[Start of Attachment]
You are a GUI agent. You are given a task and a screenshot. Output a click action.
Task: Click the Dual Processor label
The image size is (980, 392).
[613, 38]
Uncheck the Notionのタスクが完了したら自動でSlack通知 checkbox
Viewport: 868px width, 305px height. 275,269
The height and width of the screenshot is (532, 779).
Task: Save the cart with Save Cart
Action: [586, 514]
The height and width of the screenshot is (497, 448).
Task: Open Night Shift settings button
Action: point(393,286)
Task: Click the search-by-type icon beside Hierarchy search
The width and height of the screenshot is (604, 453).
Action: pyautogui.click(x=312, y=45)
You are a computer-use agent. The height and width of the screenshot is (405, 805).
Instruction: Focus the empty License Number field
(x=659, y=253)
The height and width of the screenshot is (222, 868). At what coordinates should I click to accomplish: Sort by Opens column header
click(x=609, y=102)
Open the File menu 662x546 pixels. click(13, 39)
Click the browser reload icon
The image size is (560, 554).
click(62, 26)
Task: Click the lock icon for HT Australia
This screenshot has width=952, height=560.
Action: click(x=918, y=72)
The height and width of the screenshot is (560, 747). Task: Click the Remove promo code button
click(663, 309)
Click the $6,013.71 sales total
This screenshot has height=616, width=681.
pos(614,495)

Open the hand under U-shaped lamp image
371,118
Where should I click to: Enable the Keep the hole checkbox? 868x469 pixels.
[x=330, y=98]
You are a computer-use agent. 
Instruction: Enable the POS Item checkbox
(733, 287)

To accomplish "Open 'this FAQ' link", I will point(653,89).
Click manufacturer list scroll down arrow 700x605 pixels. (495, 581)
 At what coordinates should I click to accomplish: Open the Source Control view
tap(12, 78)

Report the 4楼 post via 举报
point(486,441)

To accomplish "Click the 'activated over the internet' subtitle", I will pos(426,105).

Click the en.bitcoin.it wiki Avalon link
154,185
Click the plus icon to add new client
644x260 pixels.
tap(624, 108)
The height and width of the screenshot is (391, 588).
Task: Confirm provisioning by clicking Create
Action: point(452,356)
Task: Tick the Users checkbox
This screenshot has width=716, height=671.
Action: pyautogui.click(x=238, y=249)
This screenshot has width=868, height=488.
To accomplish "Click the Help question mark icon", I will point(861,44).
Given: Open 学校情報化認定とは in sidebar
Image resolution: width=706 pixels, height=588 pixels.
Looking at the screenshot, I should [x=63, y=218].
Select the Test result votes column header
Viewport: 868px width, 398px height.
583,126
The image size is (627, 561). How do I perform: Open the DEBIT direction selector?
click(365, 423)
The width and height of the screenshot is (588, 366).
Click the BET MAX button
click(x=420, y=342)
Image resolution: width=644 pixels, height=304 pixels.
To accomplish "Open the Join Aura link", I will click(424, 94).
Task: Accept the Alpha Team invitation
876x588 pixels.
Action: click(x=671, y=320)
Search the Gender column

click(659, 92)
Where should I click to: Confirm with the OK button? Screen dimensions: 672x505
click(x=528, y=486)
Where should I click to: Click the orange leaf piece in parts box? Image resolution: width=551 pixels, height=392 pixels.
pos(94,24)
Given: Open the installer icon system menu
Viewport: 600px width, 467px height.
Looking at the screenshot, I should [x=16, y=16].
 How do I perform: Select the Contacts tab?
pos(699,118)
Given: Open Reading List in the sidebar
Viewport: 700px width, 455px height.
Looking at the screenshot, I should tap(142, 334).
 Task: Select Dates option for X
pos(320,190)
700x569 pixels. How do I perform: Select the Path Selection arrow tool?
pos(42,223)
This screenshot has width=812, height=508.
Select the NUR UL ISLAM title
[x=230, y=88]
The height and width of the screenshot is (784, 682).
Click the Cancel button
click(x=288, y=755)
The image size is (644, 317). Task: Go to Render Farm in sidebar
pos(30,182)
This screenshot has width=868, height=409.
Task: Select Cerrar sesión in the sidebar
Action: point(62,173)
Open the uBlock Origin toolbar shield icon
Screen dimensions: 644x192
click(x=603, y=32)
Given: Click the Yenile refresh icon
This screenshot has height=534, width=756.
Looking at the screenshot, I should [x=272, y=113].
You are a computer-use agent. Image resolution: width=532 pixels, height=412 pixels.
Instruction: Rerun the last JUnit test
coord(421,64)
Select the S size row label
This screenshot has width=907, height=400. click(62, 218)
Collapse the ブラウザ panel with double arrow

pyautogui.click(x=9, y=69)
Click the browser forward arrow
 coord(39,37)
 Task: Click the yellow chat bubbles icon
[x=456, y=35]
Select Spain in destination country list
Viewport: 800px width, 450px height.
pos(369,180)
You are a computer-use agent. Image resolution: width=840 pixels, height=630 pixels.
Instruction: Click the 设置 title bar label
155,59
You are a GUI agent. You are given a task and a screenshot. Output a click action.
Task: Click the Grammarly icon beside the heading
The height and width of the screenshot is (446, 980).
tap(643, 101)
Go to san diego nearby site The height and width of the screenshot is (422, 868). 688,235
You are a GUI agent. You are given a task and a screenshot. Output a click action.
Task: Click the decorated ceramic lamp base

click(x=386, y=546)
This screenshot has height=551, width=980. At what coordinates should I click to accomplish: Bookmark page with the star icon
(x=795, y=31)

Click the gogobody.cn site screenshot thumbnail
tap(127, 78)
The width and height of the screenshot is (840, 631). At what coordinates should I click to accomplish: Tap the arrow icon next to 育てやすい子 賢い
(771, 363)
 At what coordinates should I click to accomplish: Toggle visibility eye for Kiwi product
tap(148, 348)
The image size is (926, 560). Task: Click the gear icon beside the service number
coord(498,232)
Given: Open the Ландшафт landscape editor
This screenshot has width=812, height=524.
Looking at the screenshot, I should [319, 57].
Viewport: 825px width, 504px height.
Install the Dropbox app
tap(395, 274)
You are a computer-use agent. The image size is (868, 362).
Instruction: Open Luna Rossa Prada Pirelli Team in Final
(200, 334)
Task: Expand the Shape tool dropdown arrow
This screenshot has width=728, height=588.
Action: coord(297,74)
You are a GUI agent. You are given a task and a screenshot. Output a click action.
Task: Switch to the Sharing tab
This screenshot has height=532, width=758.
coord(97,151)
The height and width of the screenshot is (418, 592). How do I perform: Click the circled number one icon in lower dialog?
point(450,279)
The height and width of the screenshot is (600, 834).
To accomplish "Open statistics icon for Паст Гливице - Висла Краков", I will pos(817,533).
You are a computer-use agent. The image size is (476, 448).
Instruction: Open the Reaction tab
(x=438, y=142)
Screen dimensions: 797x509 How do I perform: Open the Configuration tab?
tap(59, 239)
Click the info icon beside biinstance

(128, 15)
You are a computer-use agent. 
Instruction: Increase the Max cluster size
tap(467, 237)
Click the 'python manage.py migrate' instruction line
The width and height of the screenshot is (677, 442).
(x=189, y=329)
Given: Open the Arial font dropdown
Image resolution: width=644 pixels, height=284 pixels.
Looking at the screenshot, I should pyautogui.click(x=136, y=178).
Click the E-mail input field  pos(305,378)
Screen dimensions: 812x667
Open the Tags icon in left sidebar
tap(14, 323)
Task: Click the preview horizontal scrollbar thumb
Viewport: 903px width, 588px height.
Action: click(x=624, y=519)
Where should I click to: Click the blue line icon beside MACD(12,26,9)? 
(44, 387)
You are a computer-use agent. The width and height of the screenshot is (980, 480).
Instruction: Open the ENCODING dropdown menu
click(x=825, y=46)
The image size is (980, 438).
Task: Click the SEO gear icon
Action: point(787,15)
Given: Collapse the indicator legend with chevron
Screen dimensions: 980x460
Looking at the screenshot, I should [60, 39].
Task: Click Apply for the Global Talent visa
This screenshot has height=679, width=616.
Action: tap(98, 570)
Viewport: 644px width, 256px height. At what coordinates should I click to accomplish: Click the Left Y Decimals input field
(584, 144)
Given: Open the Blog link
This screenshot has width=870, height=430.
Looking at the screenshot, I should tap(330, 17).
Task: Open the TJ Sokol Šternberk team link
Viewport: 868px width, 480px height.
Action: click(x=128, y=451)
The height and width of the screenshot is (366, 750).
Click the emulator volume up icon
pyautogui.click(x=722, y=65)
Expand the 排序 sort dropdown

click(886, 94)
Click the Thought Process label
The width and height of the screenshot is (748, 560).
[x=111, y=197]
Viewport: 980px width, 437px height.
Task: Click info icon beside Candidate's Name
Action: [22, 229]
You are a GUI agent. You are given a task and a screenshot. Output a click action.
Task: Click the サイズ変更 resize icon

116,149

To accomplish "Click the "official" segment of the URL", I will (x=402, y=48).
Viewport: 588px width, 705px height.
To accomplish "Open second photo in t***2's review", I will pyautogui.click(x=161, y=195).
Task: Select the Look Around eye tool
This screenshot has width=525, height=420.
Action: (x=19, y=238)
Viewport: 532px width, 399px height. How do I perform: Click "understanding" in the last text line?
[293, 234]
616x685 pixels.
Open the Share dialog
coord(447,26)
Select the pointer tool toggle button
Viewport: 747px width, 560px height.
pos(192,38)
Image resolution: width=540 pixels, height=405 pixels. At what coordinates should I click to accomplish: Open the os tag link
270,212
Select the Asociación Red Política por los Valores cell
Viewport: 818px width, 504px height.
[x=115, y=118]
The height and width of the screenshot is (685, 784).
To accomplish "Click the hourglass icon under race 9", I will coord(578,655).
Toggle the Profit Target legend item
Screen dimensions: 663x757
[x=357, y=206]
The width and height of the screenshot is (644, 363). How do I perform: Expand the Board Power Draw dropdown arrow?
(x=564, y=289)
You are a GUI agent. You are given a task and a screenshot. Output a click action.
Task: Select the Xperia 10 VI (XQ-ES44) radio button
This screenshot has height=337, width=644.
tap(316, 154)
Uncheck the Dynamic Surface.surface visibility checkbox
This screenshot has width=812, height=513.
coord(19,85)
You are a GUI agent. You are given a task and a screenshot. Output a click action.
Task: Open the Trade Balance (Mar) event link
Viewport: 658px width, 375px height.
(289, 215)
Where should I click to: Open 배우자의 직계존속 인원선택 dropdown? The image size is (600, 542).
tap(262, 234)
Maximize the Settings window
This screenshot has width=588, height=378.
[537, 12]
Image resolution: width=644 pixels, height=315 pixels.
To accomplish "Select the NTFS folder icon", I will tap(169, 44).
[End of Attachment]
● Problem description: Beginning of the records through the line with "Click the plus icon to add new client": return that span exactly and stop there.

● Task answer:
You are a GUI agent. You are given a task and a screenshot. Output a click action.
Task: Click the Dual Processor label
The image size is (980, 392).
[613, 38]
Uncheck the Notionのタスクが完了したら自動でSlack通知 checkbox
Viewport: 868px width, 305px height. 275,269
The height and width of the screenshot is (532, 779).
Task: Save the cart with Save Cart
Action: [586, 514]
The height and width of the screenshot is (497, 448).
Task: Open Night Shift settings button
Action: point(393,286)
Task: Click the search-by-type icon beside Hierarchy search
The width and height of the screenshot is (604, 453).
Action: pyautogui.click(x=312, y=45)
You are a computer-use agent. The height and width of the screenshot is (405, 805).
Instruction: Focus the empty License Number field
(x=659, y=253)
The height and width of the screenshot is (222, 868). At what coordinates should I click to accomplish: Sort by Opens column header
click(x=609, y=102)
Open the File menu 662x546 pixels. click(13, 39)
Click the browser reload icon
The image size is (560, 554).
click(62, 26)
Task: Click the lock icon for HT Australia
This screenshot has width=952, height=560.
Action: click(x=918, y=72)
The height and width of the screenshot is (560, 747). Task: Click the Remove promo code button
click(663, 309)
Click the $6,013.71 sales total
This screenshot has height=616, width=681.
pos(614,495)

Open the hand under U-shaped lamp image
371,118
Where should I click to: Enable the Keep the hole checkbox? 868x469 pixels.
[x=330, y=98]
You are a computer-use agent. 
Instruction: Enable the POS Item checkbox
(733, 287)

To accomplish "Open 'this FAQ' link", I will point(653,89).
Click manufacturer list scroll down arrow 700x605 pixels. (495, 581)
 At what coordinates should I click to accomplish: Open the Source Control view
tap(12, 78)

Report the 4楼 post via 举报
point(486,441)

To accomplish "Click the 'activated over the internet' subtitle", I will pos(426,105).

Click the en.bitcoin.it wiki Avalon link
154,185
Click the plus icon to add new client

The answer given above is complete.